The market’s fall was the lead item on all three major network newscasts on the evening of February 27. The next morning, it generated front-page headlines that ranged from the analytical (“Wall St. Tumble Adds To Worries About Economies” in the New York Times) to the somber (“Wall Street has worst day since Sept. 11” in the Tuscaloosa News) to the panicky (“What Now Dow?” screamed the New York Daily News headline).

When the dust had cleared, a market that had been enjoying a long rally had suddenly lost about $600 billion in value. The Dow dropped by 416.02 points, the biggest single-day point loss since the market’s re-opening after the 9/11 attacks.

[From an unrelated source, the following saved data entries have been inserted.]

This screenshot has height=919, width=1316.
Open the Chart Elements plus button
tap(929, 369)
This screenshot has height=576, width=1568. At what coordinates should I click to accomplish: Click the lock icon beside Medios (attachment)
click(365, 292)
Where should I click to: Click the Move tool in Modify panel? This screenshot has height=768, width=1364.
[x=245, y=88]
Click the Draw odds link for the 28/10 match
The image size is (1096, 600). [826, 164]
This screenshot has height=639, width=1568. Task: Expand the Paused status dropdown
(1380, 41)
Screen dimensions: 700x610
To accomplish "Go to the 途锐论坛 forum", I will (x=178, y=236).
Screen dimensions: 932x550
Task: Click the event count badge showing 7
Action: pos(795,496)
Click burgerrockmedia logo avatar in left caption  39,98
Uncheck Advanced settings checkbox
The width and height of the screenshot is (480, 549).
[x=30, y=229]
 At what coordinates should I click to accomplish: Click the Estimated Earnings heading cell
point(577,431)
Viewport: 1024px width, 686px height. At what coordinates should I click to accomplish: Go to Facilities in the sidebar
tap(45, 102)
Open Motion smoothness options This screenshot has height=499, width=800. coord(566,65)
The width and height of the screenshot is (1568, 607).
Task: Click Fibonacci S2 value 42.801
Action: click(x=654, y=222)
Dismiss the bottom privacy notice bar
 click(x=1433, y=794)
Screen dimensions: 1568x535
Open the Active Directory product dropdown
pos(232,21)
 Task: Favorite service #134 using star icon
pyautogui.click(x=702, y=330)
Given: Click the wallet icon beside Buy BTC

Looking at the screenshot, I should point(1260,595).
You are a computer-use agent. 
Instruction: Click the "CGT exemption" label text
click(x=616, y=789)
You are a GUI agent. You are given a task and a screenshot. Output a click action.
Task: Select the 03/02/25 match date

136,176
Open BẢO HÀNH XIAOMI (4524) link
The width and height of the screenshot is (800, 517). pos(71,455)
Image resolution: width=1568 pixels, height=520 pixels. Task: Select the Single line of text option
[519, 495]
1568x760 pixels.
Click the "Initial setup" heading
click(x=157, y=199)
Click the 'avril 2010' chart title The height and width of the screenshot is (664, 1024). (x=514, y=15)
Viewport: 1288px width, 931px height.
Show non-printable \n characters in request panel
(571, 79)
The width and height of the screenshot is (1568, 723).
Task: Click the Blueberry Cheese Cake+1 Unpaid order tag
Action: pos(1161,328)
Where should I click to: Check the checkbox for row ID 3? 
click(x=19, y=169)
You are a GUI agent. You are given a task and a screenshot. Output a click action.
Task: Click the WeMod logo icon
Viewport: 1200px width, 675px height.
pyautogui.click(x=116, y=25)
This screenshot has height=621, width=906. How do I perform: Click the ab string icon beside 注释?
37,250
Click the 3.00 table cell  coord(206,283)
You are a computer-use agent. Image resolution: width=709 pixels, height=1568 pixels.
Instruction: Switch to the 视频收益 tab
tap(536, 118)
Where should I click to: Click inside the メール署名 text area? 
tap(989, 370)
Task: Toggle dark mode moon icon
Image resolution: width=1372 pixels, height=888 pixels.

The Wall Street wallop was a huge national and international story on a day when markets plummeted around the world. To get a sense of the tone and tenor of the extensive media coverage, PEJ conducted a search of the stories on Google News for Feb. 27 and Feb. 28, matching the term “stock market” with a number of descriptors.

Yes, there was plenty of coverage that accentuated the scary aspects of the slide.

The word “crash,” for instance, with its ominous conjuring up of the 1929 disaster, showed up in about 850 stories about the stock market. “Fear” made 690 appearances and its first cousin “panic” was included in about 600 stories. The word “plunge,” which would seem to aptly describe what happened to the Dow on February 27, was included in 2,700 stories.

But despite all those nervous-sounding nouns, the overall coverage seemed to be something other than panic. The word “selloff,” certainly a neutral term, appeared in about 950 stories. But even more prominent were terms that suggested that what happened on Wall Street was not a cause for real alarm—at least not yet.

The word “overdue,” for example, appeared in about 200 stories while the word “healthy” (as in one investor’s comment that this “probably is a healthy thing for the stock market”) was found 1,140 times.

Even more notable was the frequency of a word that that suggests what happened in the market was, if not a blessing, then at least a necessary bloodletting.

The word the Google search results most often paired with “stock market”—about 2,800 times—was “correction.”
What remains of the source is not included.